Both the LC and RC positions are threatened by (a) a growing pile of evidence that human evolution has been chugging merrily along this past 50,000 years, and (b) that we shall soon be able to lend a hand, changing innate human nature in ways both desirable and not. These are the things that need our attention, and that we ought to be talking about. LCs and RCs, however, prefer to busy themselves with organizing cavalry charges against the oncoming Panzers.


Using Panzers as a metaphor for those who think we think we "ought to lend a hand" is rather appropriate. The Nazis were all for giving evolution a shove in the back. When we start talking about building the New Man, we might remember that we've seen those tanks before and they made a bloody mess.

We might also remember that we've got our own history in the US of trying to create a master race. We were less insistent about it than Hitler, but still managed to break quite a few eggs without getting anywhere near an omelette. Harry Brunius recounts the story in his new book, Better for All the World: The Secret History of Forced Sterilization and America's Quest for Racial Purity Sally Satel reviewed it in in yesterday's New York Times.

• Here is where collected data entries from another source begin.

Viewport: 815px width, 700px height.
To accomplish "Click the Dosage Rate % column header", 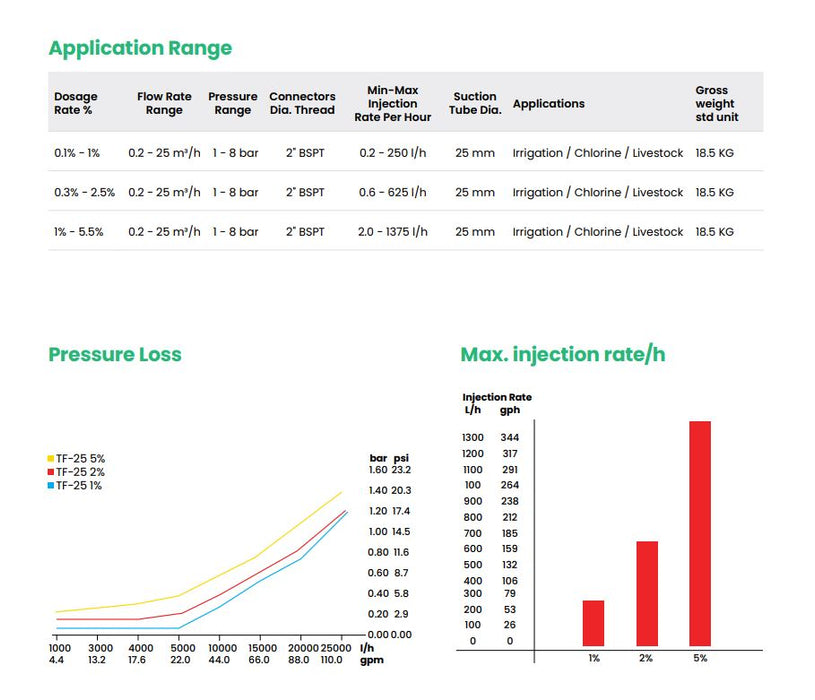I will click(x=76, y=103).
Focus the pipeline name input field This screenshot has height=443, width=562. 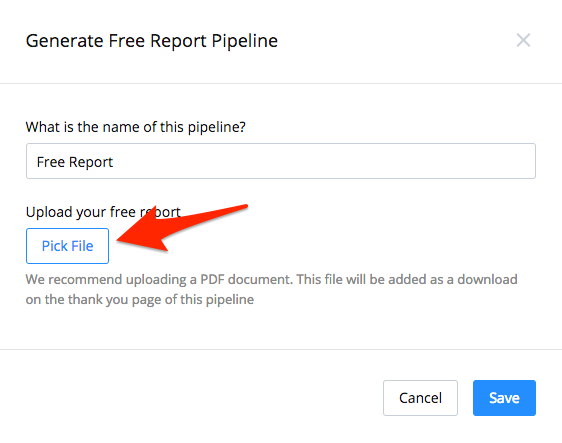coord(281,161)
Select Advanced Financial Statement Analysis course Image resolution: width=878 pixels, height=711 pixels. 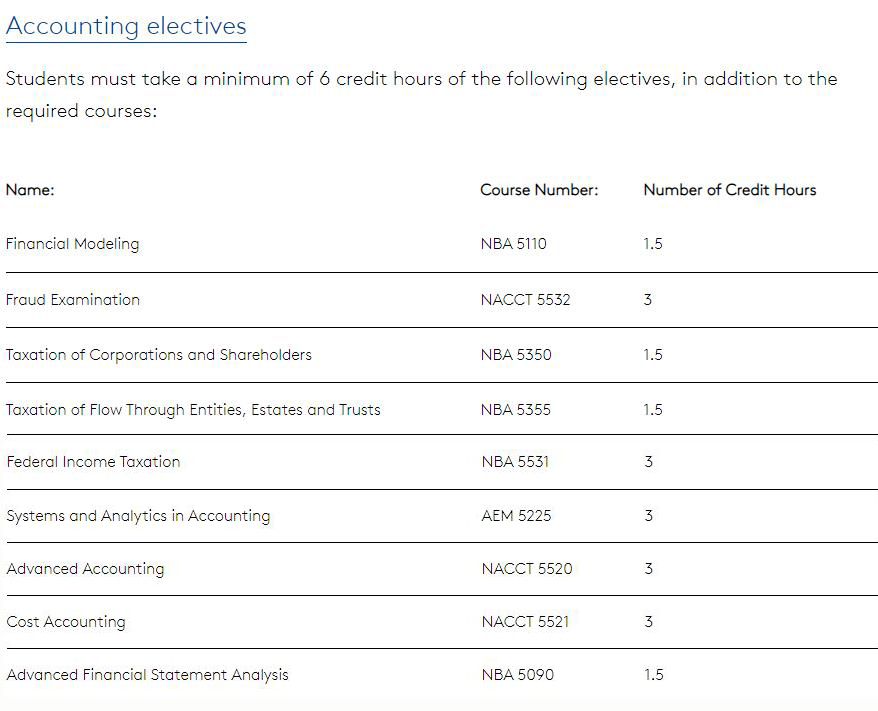click(147, 675)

I appreciate that Derbyshire isn't suggesting that we fire up the eugenics movement. (At least I hope not.) Still, my guess is that he regards those who pretty much reject out of hand the notion that we embark on a program of human improvement as obscurantist and anti-scientific. But if science is, in part, the process of basing judgments on empirical observations, then those who argue that we are far more likely to do harm than good when we start to "help evolution along" seem to have the facts on their side.